-------- Selected text --------

Data-Smart City Pod

The Essential Capabilities for Problem-Oriented Governance with Jorrit de Jong

Episode Summary

In this episode Stephen Goldsmith talks with Jorrit de Jong, director of the Bloomberg Center for Cities at Harvard University, about his new research on the crucial role of collaborative capabilities, data analytics, and innovation in addressing complex urban challenges.

Episode Notes

In this episode Stephen Goldsmith talks with Jorrit de Jong, director of the Bloomberg Center for Cities at Harvard University, about his new research on the crucial role of collaborative capabilities, data analytics, and innovation in addressing complex urban challenges. They discuss the three key principles outlined in de Jong's article State Capabilities for Problem-Oriented Governance and accompanying Action Insights paper "Tackling Big, Thorny Problems: Building the Capabilities Your Organization Needs." They also touch on applying these principles to address cross-sector problems like homelessness

Music credit: Summer-Man by Ketsa

About Data-Smart City Solutions

Data-Smart City Solutions, housed at the Bloomberg Center for Cities at Harvard University, is working to catalyze the adoption of data projects on the local government level by serving as a central resource for cities interested in this emerging field. We highlight best practices, top innovators, and promising case studies while also connecting leading industry, academic, and government officials. Our research focus is the intersection of government and data, ranging from open data and predictive analytics to civic engagement technology. We seek to promote the combination of integrated, cross-agency data with community data to better discover and preemptively address civic problems. To learn more visit us online and follow us on Twitter

Episode Transcription

Betsy Gardner:

This is Betsy Gardner, editor of Data-Smart City Solutions at the Bloomberg Center for Cities at Harvard University. And you're listening to Data-Smart City Pod, where we bring on the top innovators and experts to discuss the future of cities and how to become data smart.

-------- Data provided --------

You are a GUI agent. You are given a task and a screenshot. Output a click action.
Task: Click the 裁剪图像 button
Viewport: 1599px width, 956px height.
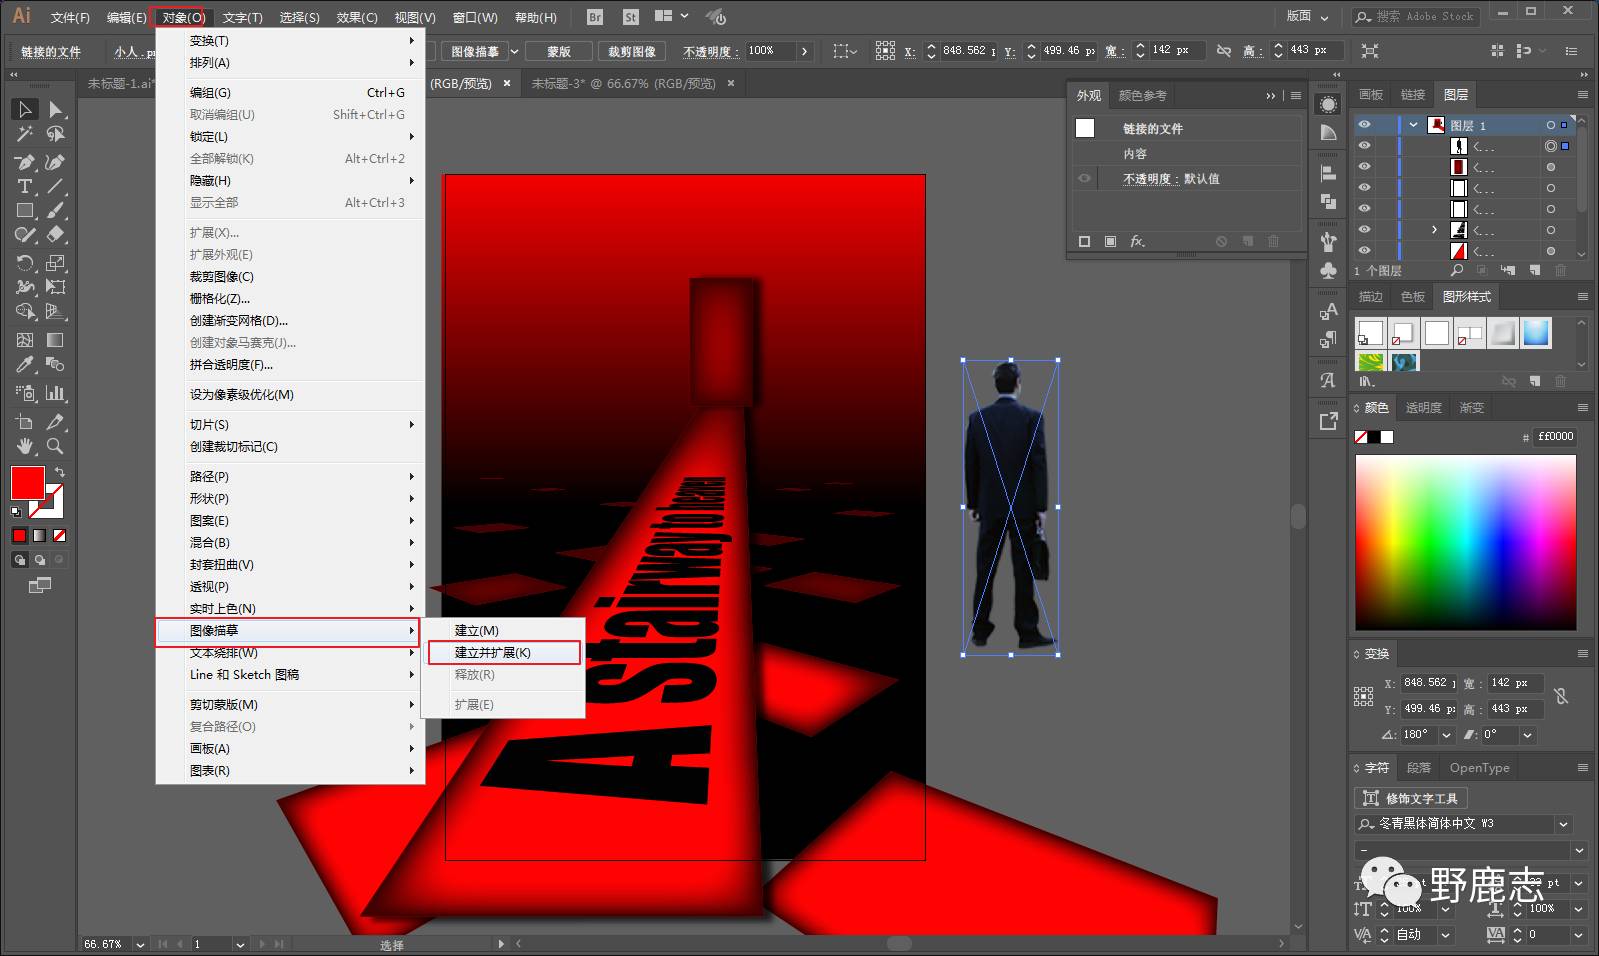632,51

--------

• Tasks to carry out:
- 1) Please rewrite the paragraph of the podcast page that begins "Data-Smart City Solutions, housed at" as a short bulleted list that keeps its main facts.
- 2) According to the podcast page, the new research that Jorrit de Jong discusses concerns the crucial role of several things in addressing complex urban challenges. Name all of them.

• Exercise answers:
- 1)
- Based at the Bloomberg Center for Cities at Harvard University
- Aims to speed up the adoption of data projects in local government by serving as a central resource for interested cities
- Highlights best practices, top innovators and promising case studies
- Connects leading industry, academic and government officials
- Researches where government and data meet, from open data and predictive analytics to civic engagement technology
- Promotes combining integrated, cross-agency data with community data to find and head off civic problems early
- Can be followed online and on Twitter

- 2)
- Collaborative capabilities
- Data analytics
- Innovation